A cylindrical container of radius $6cm$ and height $15cm$ is filled with the ice cream. The whole ice cream has to be distributed to 10 children in equal cones with hemispherical tops. If the height of the conical portion is four times the radius of its base, find the radius of the ice cream cone.

Answer 1

Hint: Proceed the solution by finding the Volume of cone with hemispherical top.
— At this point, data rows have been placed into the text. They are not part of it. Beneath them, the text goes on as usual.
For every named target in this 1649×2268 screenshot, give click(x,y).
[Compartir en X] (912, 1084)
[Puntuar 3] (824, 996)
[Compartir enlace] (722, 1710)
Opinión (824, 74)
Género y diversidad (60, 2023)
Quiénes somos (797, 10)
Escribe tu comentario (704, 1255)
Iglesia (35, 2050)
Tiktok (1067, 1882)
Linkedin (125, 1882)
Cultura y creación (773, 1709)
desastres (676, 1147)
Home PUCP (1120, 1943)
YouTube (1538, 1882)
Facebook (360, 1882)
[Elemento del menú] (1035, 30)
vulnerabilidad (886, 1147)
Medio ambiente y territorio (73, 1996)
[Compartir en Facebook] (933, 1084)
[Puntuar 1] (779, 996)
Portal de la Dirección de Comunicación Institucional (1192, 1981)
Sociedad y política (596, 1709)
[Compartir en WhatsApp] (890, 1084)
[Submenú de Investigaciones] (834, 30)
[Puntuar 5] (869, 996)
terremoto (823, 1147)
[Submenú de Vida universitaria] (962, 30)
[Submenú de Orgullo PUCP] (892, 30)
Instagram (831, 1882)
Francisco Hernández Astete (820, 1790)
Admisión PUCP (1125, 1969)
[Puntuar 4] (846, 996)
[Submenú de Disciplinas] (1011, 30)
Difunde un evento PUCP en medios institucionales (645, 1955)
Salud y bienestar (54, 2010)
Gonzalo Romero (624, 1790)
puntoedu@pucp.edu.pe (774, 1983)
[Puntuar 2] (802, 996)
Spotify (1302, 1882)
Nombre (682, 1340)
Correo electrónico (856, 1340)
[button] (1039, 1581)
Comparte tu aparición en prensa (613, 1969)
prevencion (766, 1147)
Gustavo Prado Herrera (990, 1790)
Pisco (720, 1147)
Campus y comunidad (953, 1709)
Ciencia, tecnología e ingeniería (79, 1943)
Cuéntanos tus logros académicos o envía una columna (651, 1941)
Volume of cone with hemispherical top = volume of cone $ + $volume of hemispherical top.

Complete step-by-step answer:
Let us consider the radius of base of the conical portion be $r$ cm
And given height of conical portion =$4rcm$

Now let us find the volume of cone with hemispherical top, it is nothing but a combination of cone and hemisphere.
So,
Volume of cone with hemispherical top=volume of cone$ + $volume of hemispherical top
We know that volume of cone=$\dfrac{1}{3}\pi {r^2}h$
And volume of hemispherical top=$\dfrac{2}{3}\pi {r^3}$
Therefore,
Volume of cone with hemispherical top = $\dfrac{1}{3}\pi {r^2}h$$ + $$\dfrac{2}{3}\pi {r^3}$
                                                                =$\left( {\dfrac{1}{3}\pi {r^2} \times 4r+\dfrac{2}{3}\pi {r^3}} \right)c{m^3}$
     Since height of conical portion (h) = $4rcm$(from given data)
                                                                = $\left( {\dfrac{6}{3}\pi {r^3}} \right)c{m^3}$
                                                                =$2\pi {r^3}c{m^3}$
$\therefore $ Volume of cone with hemispherical top=$2\pi {r^3}c{m^3}$
Then volume of $10$ cone with hemispherical top = $10$$ \times $$2\pi {r^3}c{m^3}$
$\therefore $ Volume of $10$ cone with hemispherical top = $20\pi {r^3}c{m^3}$
We know that volume of cylinder =$\pi {r^2}h$
Given radius of cylindrical container = $6cm$and height of the cylindrical container is 15 cm.
$\therefore $ Volume of cylindrical container =$\pi \times 6 \times 6 \times 15 = 540\pi c{m^3}$
Clearly they mentioned that
Volume of $10$ cone with hemispherical top = Volume of cylindrical container
$
   \Rightarrow 20\pi {r^3} = 540\pi \\
   \Rightarrow r = 3cm \\
 $
Therefore the radius of ice cream is =$3cm$
Note: Here after finding the volume of cones with hemispherical top we have to find Volume of $10$ cones with hemispherical top.